Monday, October 25, 2010

Fed-up Americans: Fire the judges, too!

Liberal judges who decide to legislate from the bench are as dangerous or more so than the extreme left in the other branches of the government. Where judges are elected, and not appointed for life, the citizens have a chance to rectify mistakes that they have made. That is what is going on in Iowa this election.

Judges that legislate are overstepping their authority, have little regard for their Constitution and the people, and should be removed from office. Iowa is just the beginning of what we can hope will be a nationwide trend to take back our government from the progressive/liberal minority.

Excerpt:
Judicial elections across the United States, largely ho-hum affairs that only stand out when members of the black robes commit a crime, have turned white-hot in Iowa, where residents are organizing and campaigning to fire three of the state Supreme Court members who created same-sex marriage for the state.

Supporters of the judges – Marsha Ternus and Justices David Baker and Michael Streit – are countering with arguments that Iowans who want the three removed from office have abandoned the rule of law and become "the mob."

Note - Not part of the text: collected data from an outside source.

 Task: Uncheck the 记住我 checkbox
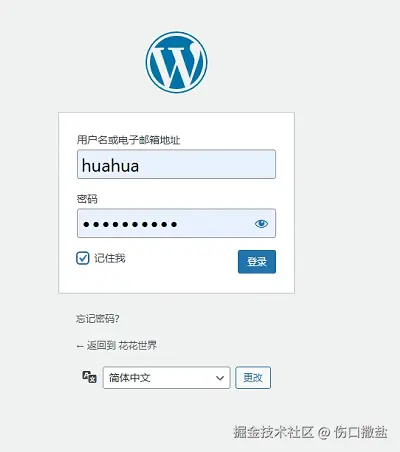(83, 258)
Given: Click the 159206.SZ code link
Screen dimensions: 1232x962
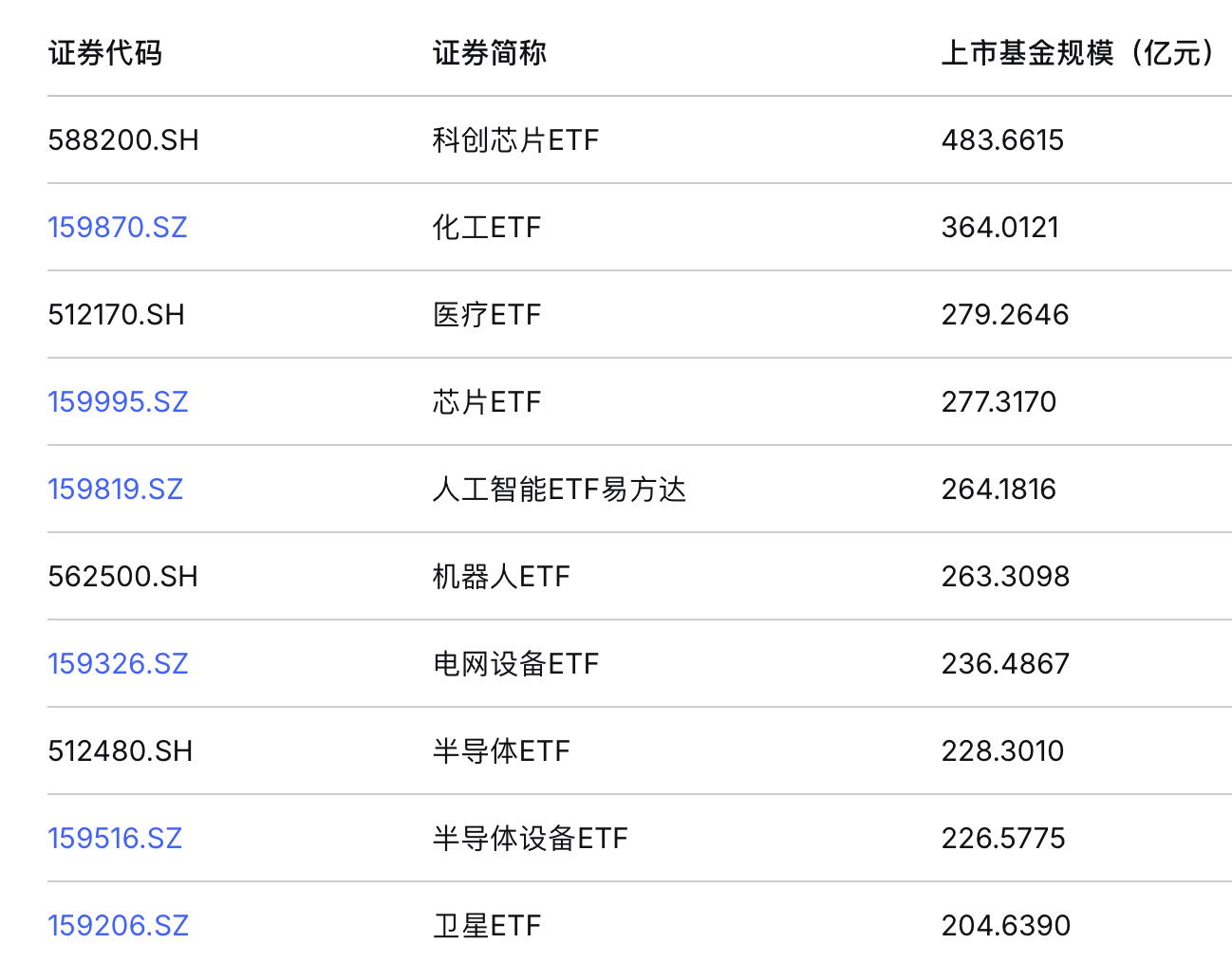Looking at the screenshot, I should point(118,926).
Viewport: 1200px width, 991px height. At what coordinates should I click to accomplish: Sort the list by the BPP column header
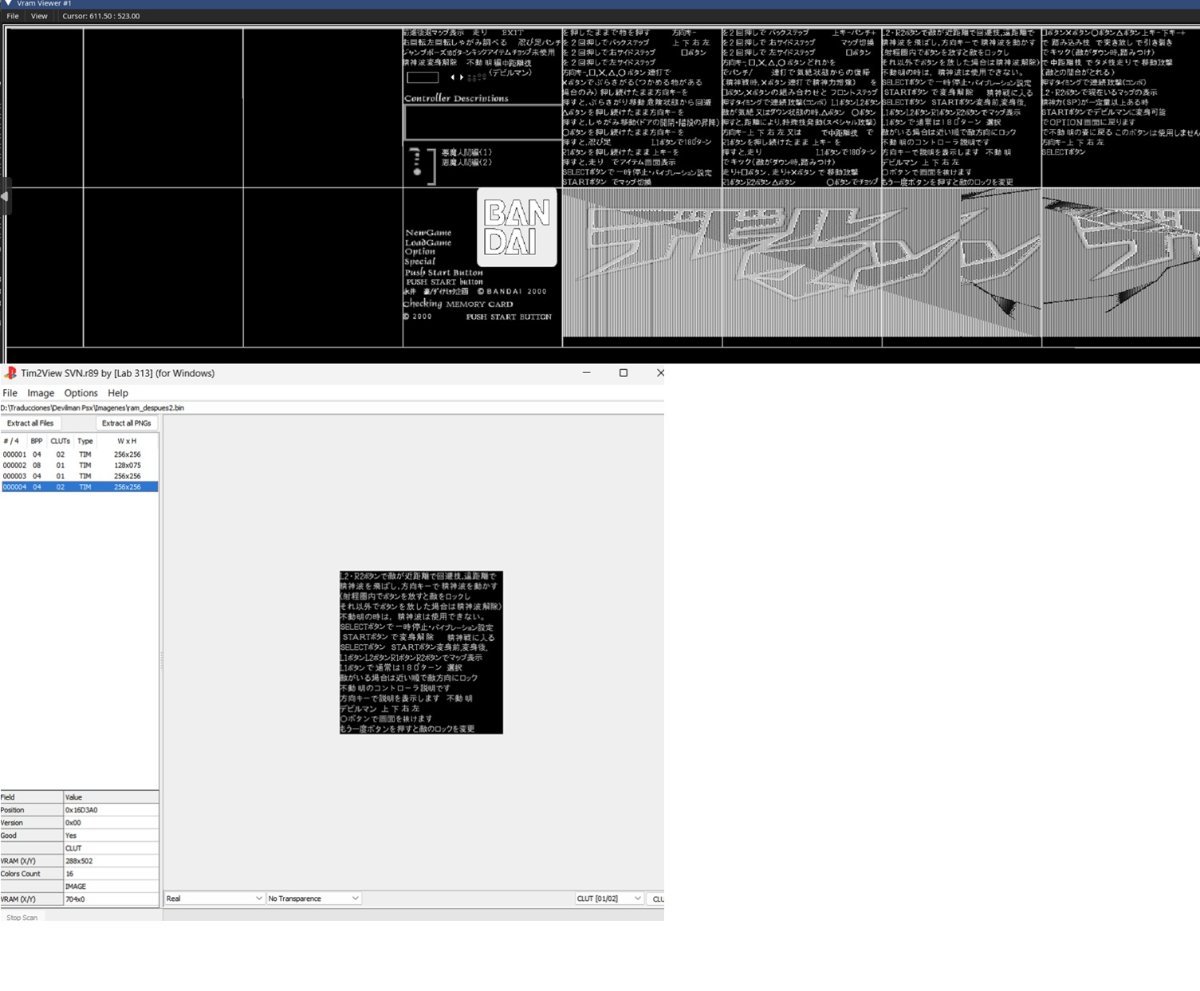tap(36, 441)
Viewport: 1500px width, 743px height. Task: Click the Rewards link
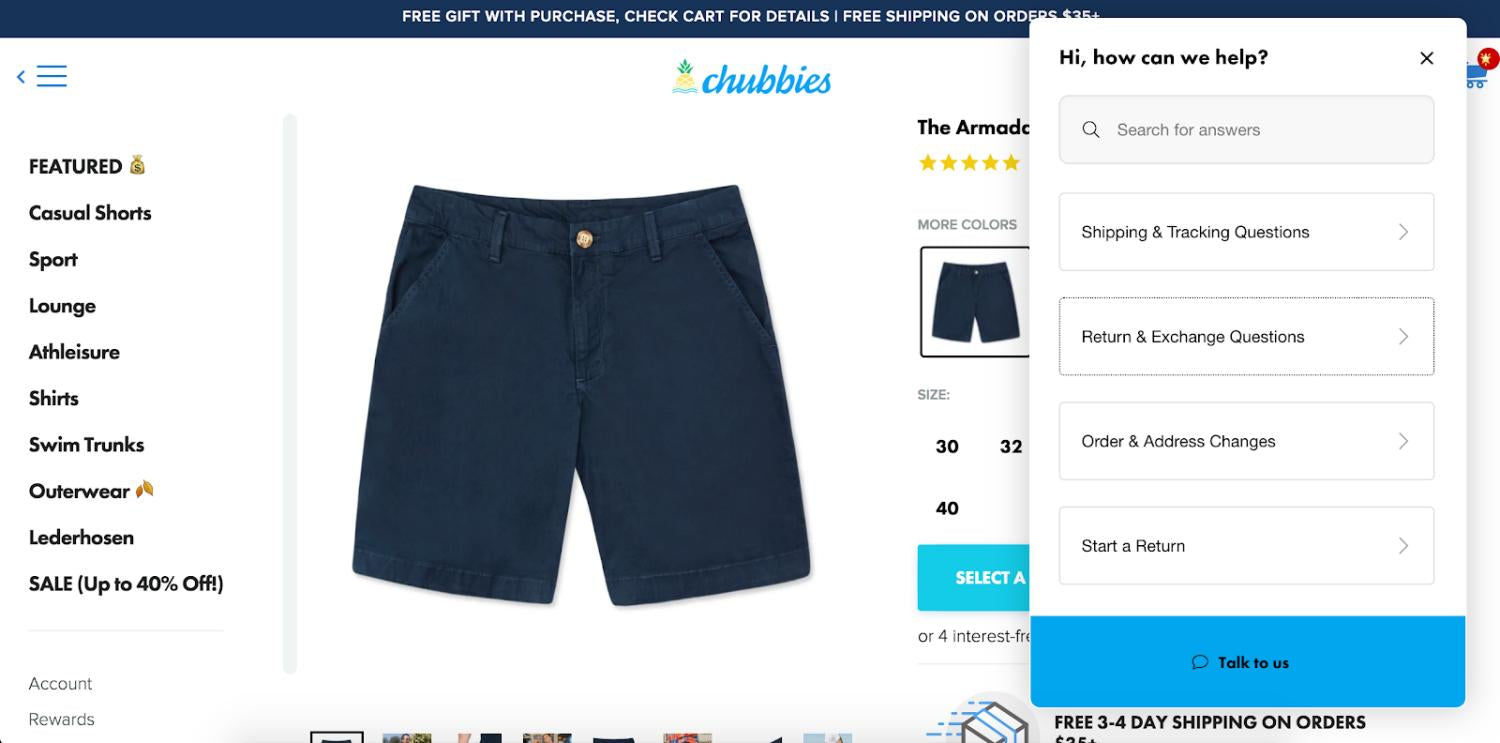[62, 719]
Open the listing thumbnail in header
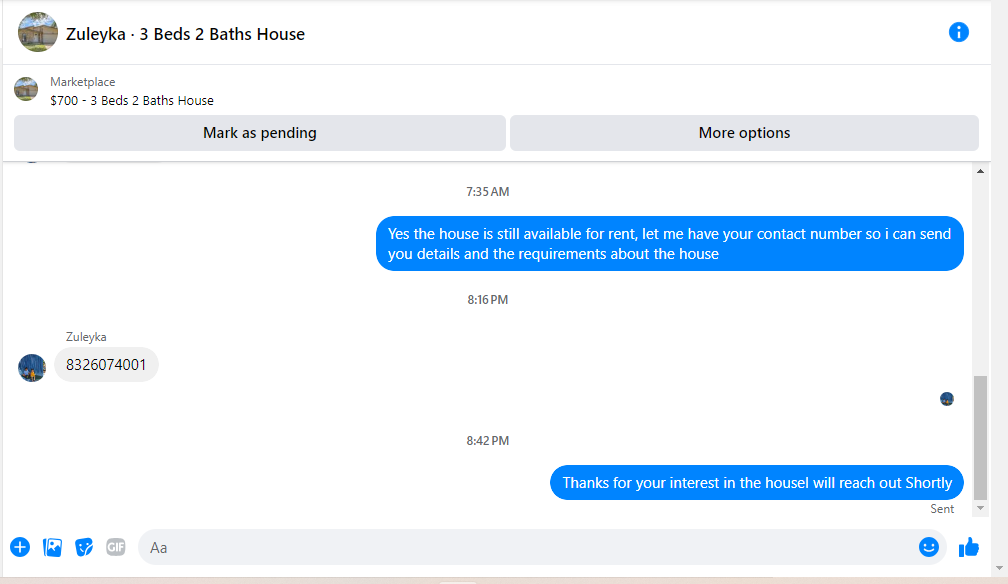 point(38,32)
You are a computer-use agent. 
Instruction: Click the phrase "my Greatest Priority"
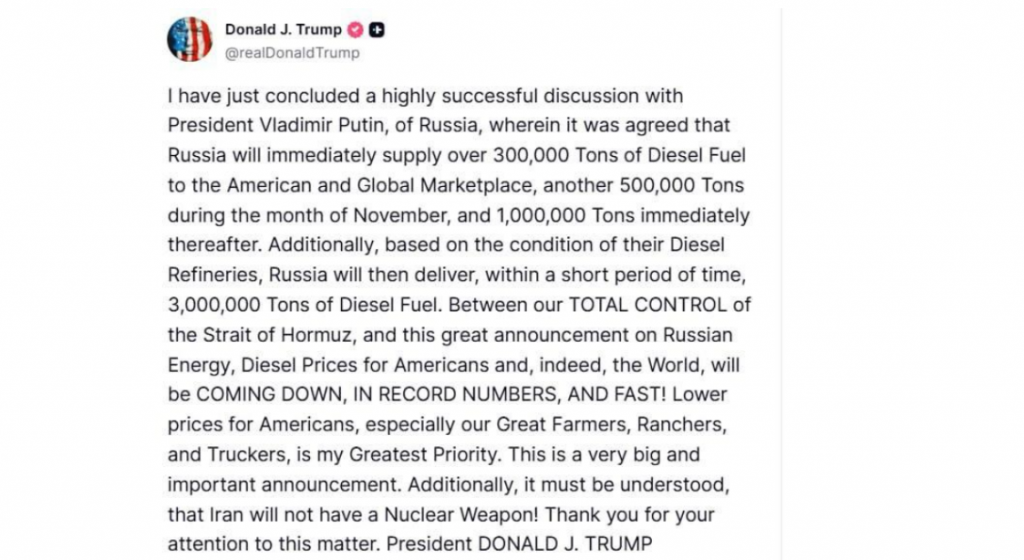[409, 455]
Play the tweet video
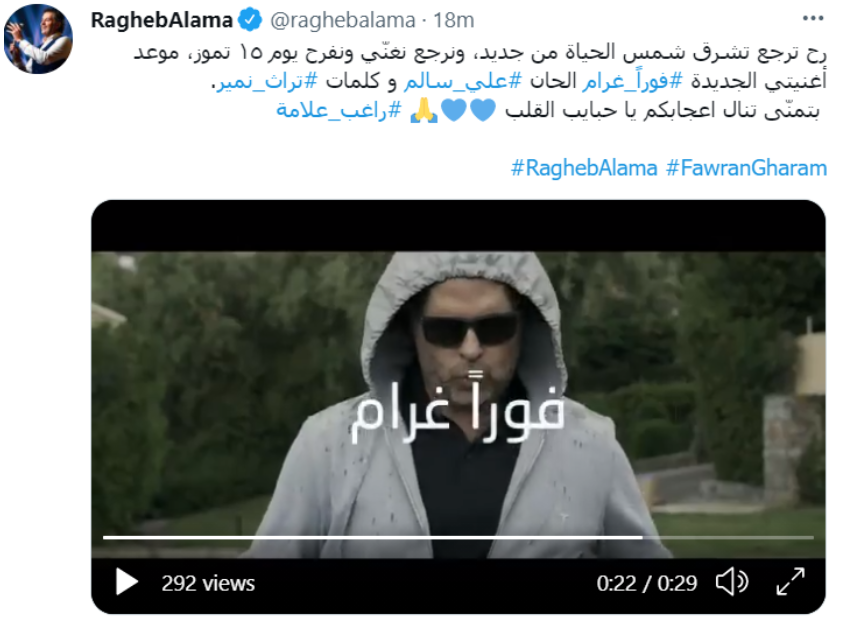This screenshot has width=851, height=629. coord(127,583)
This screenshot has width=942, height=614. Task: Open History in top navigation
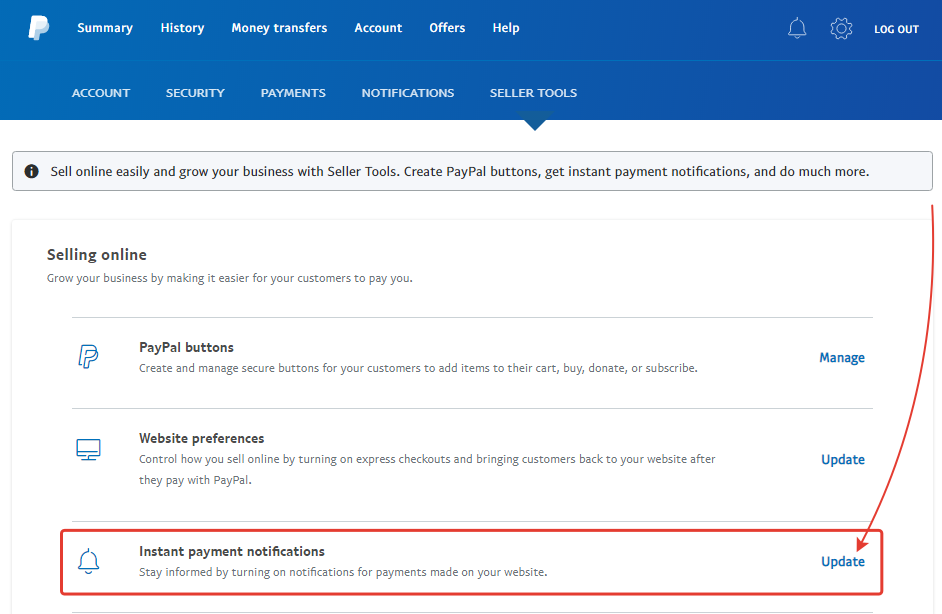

But former Alabama Supreme Court Justice Roy Moore, who was removed from office himself when state officials refused to allow him to challenge an order he considered illegal, said the judges in Iowa didn't even follow their own state law – which defined marriage as between a man and a woman. Instead, Moore said, they joined advocates for homosexuality in calling such couples "similarly situated" to traditionally married couples.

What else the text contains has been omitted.